Description of the task:
Output the span of lines from the one that contains "At what coordinates" through the end of the records, inclusive, exactly as written and free of pictures.

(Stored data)
───

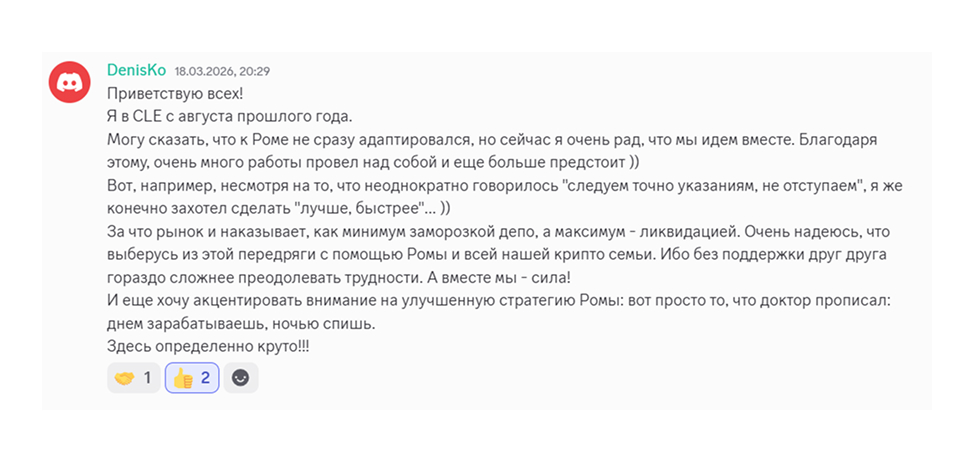Image resolution: width=972 pixels, height=463 pixels.
Task: Toggle the handshake emoji reaction
Action: coord(133,378)
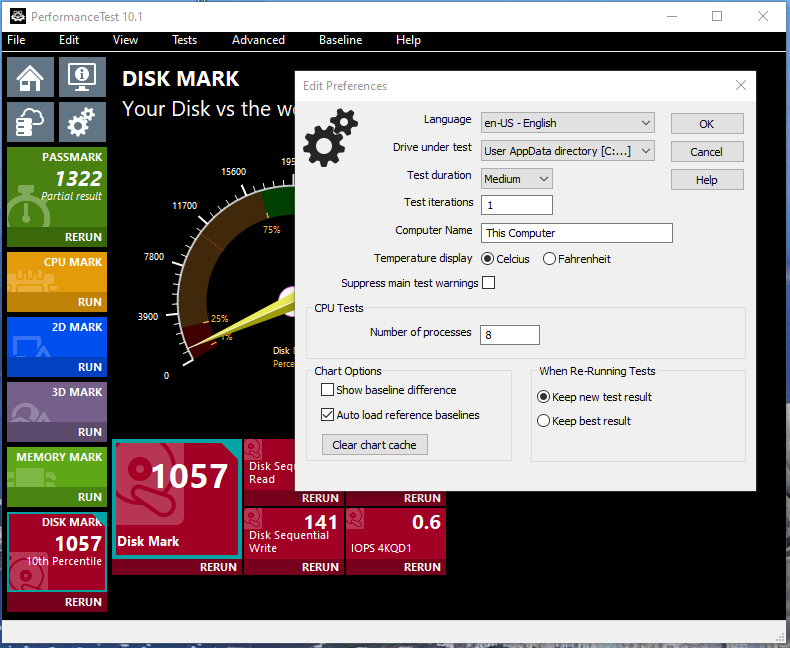Viewport: 790px width, 648px height.
Task: Select Fahrenheit temperature display
Action: tap(550, 259)
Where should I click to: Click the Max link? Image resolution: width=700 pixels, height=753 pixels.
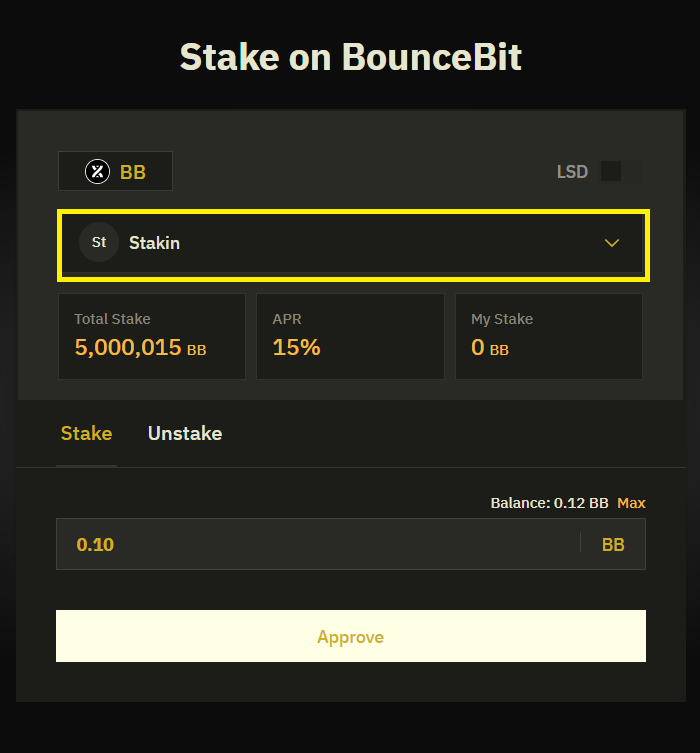tap(631, 502)
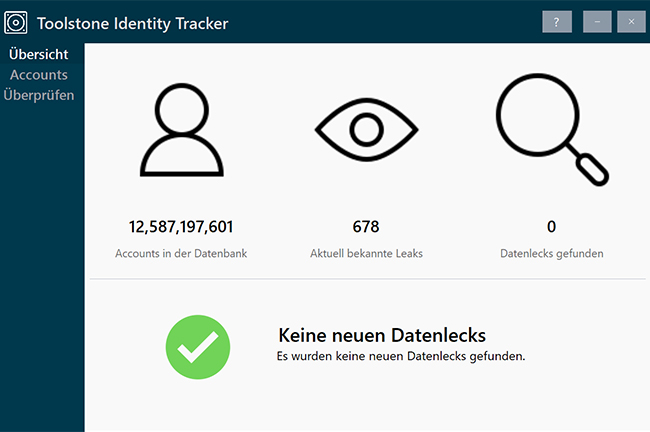Click the person silhouette accounts icon
This screenshot has height=432, width=650.
point(181,131)
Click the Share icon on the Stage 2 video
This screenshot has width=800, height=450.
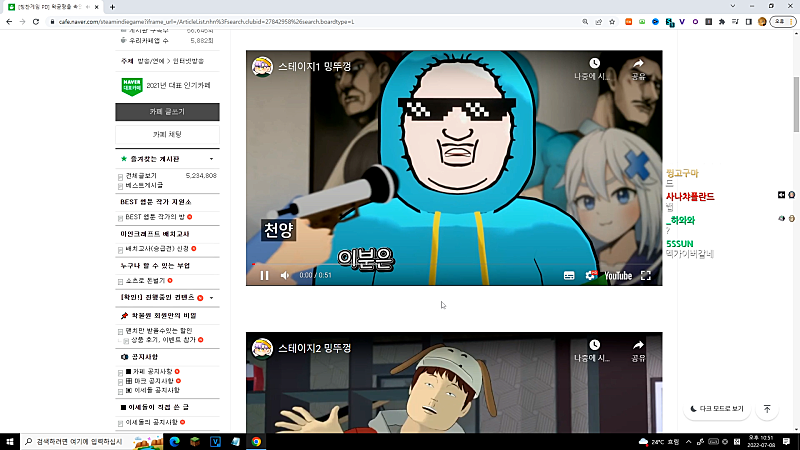pos(638,348)
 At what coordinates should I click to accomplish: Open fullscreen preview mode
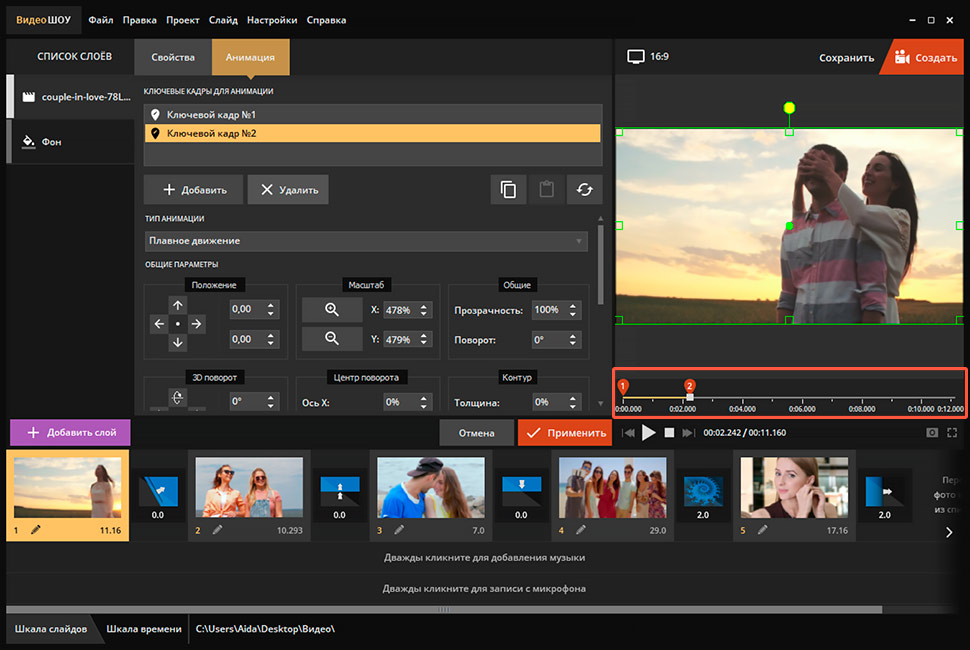tap(952, 433)
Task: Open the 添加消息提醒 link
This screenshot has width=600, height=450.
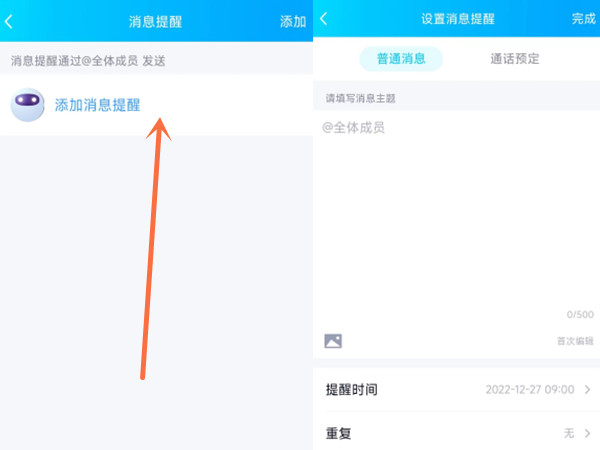Action: (97, 105)
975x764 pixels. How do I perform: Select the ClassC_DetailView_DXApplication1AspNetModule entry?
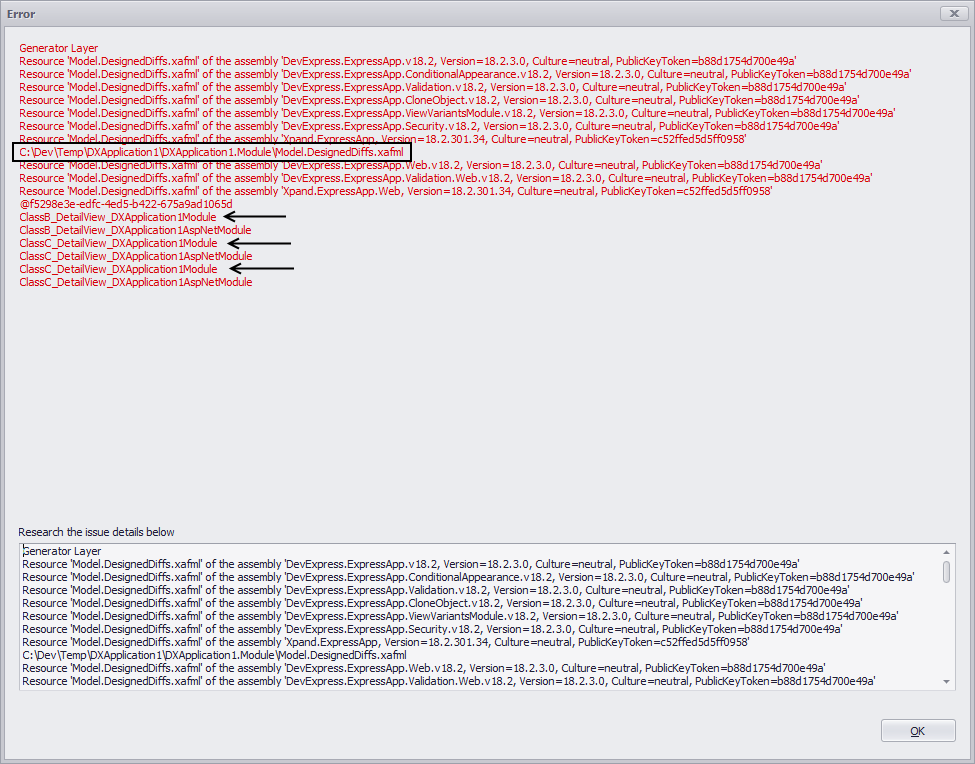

───

Response to this exercise:
 At what coordinates should I click to accomplish: Open fullscreen preview mode
tap(952, 433)
Task: Open the 添加消息提醒 link
This screenshot has width=600, height=450.
Action: (97, 105)
975x764 pixels. How do I perform: Select the ClassC_DetailView_DXApplication1AspNetModule entry?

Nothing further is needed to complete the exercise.